Read them the way rule two suggests: learn each one well enough that you can break it on purpose. A rule you have never absorbed is not freedom, only accident.

Foundational Habits

  1. Write or read every day. Build a consistent habit of doing both. Reading fills the well and writing empties it, and the two only compound when they happen often. This daily practice is the foundation of growth as a writer.
  2. Learn the craft. Understand the techniques and the rules first. Once you truly know them, you are free to break them whenever breaking them serves the art.
  3. Start small. Begin with short stories or short three-act pieces before you attempt a full-length novel. Short forms let you develop discipline, structure, and pacing on a scale you can actually finish.

Writing Techniques

  1. Draft freely, rewrite carefully. Write your first draft without hesitation and get everything out, then rewrite slowly and deliberately, because writing is rewriting. You cannot wait for inspiration to act; you act in order to become inspired. No idea arrives fully formed.
  2. Advance the plot. Every scene should contribute to the story, either by moving the plot forward or by deepening a character.
  3. Write with purpose. Know why you are writing each scene. Every word should do at least one job: move the story, reveal character, or evoke feeling.
  4. Structure matters. A well-built story needs a shape, so know your narrative arc; structure is what gives the whole thing coherence.
    • Examples: Use the three-act structure (setup, confrontation, resolution), or the Hero's Journey for an adventure story. Consider starting in medias res, in the middle of the action, to hook readers immediately.
    • You do not need to nail down every plot point in advance. Leave some loose ends as you write and let the story surprise you. (For more, see how to outline a novel without killing discovery.)
  5. Storytelling over events. Interesting events alone do not make a story captivating. What holds a reader is how you tell it: the tension, the pacing, the character development.
    • Example: A simple dinner scene can become unbearable if the people at the table want incompatible things.
  6. Use subtext. Carry meaning beneath the surface of your dialogue and description, and let the reader feel what goes unsaid.
    • People rarely say exactly what they mean, least of all under pressure. Example: "He said, 'I'm happy for you,' but his eyes avoided hers."
  7. Change perspectives. When a draft stalls, experiment: start again from a blank page, rename a character, or reimagine the setting. Push past the trivial toward something deeper, let the story go somewhere uncomfortable, or let a character make an unexpected choice that reveals who they really are.
  8. Research your topics. Know your subject matter deeply. Authentic detail and convincing settings are built on real research, and readers can always tell when you know what you are writing about. It buys credibility.
  9. Raise the stakes. Give the story a conflict that genuinely matters to the characters. They should have something significant to lose or to win, because that is what generates tension.
  10. Use different types of conflict. Do not rely only on external conflict. Layer in internal conflict too: a character wrestling with self-doubt, guilt, or an impossible moral choice.

● ● ●

§ **Exercise tasks**:
**1)** Name each habit listed under "Foundational Habits" in the writing advice.
**2)** Extend the writing advice with a few more numbered techniques, matching its style.
The rows after this point are separate material and have no connection to the writing advice.

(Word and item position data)

● ● ●

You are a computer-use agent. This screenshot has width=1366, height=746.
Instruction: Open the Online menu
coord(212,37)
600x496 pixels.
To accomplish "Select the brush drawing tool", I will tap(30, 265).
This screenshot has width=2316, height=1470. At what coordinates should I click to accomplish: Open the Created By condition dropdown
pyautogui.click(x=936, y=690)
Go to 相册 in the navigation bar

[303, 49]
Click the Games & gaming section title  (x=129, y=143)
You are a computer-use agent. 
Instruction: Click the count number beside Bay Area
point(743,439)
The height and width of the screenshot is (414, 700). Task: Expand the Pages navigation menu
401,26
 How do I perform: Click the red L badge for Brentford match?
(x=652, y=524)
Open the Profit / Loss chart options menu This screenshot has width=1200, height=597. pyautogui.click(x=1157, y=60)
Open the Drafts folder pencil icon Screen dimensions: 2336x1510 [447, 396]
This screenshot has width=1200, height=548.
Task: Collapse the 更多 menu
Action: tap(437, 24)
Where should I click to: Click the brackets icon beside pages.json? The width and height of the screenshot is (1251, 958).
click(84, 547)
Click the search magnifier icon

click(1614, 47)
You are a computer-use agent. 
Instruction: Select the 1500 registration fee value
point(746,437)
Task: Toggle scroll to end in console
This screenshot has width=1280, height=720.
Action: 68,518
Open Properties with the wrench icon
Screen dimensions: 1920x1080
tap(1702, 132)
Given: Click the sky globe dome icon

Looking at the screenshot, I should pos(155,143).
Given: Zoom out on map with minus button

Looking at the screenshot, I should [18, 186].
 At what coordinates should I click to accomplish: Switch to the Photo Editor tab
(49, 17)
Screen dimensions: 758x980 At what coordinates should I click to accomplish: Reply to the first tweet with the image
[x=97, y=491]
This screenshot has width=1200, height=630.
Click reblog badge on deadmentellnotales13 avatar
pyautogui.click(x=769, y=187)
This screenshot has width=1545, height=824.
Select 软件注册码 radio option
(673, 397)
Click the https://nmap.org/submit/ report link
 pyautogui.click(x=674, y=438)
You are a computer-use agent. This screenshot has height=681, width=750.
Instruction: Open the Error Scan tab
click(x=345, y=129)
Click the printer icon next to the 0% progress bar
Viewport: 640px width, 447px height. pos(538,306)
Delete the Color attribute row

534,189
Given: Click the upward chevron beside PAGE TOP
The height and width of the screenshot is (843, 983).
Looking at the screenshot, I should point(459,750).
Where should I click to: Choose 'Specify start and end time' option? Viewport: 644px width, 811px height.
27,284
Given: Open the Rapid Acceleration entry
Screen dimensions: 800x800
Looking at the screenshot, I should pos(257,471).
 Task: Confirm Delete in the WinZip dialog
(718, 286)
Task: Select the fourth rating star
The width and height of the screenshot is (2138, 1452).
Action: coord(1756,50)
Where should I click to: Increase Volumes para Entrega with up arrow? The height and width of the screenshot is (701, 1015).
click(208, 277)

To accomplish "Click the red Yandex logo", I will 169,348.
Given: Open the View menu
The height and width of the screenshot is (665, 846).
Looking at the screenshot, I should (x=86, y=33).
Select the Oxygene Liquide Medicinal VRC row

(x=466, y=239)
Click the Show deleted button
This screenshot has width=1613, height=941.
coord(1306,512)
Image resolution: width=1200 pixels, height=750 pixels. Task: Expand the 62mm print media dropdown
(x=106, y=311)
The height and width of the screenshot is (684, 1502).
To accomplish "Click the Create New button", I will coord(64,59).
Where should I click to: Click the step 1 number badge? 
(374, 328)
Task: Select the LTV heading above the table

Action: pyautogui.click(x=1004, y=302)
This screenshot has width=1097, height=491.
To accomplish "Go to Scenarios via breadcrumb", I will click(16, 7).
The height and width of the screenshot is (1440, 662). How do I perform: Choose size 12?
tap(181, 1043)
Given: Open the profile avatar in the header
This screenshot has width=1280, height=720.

● ● ●

§ **Results for each task**:
**1)** Write or read every day; Learn the craft; Start small.

**2)**
  11. Keep dialogue purposeful. Every line should do something: advance the plot, build tension, or reveal character. Cut conversations that go nowhere.
  12. Show, don't tell, through dialogue. Rather than explaining a character or setting in exposition, let the detail surface in speech.
    • Example: Instead of "John was afraid of the dark," try: "You're going in there?" John asked, his voice trembling. "Without a flashlight?"
  13. Use action to break up dialogue. Slip small action beats between lines to add movement and reveal emotion.
    • Example: "I don't think this is going to work," Sarah said. She tapped her fingers against the table, not meeting his eyes. "You always say that," Mike replied, already glancing at the door.
  14. Don't overuse dialogue tags; stick with "said." The word "said" is nearly invisible to readers and is almost always better than dramatic substitutes like "exclaimed" or "declared." Use "asked" for questions, and go easy on the fancier tags.
  15. Let dialogue carry weight. Characters lie, mislead, insinuate, and talk around what they mean, and the way they do it should reveal who they are. A line of dialogue is the cherry on top of a scene: it should have a distinct flavour, not just relay information from one character to the next.
  16. Character equals worldview. Every character sees the world through their own wants and wounds. Before anything else, ask what each of them actually wants. (Voice exercises can help you hear the difference between one character and the next.)
  17. Build a cast, not a crowd. A cast of characters works by contrast, so emphasise each one's defining traits and let them push against each other instead of blurring together.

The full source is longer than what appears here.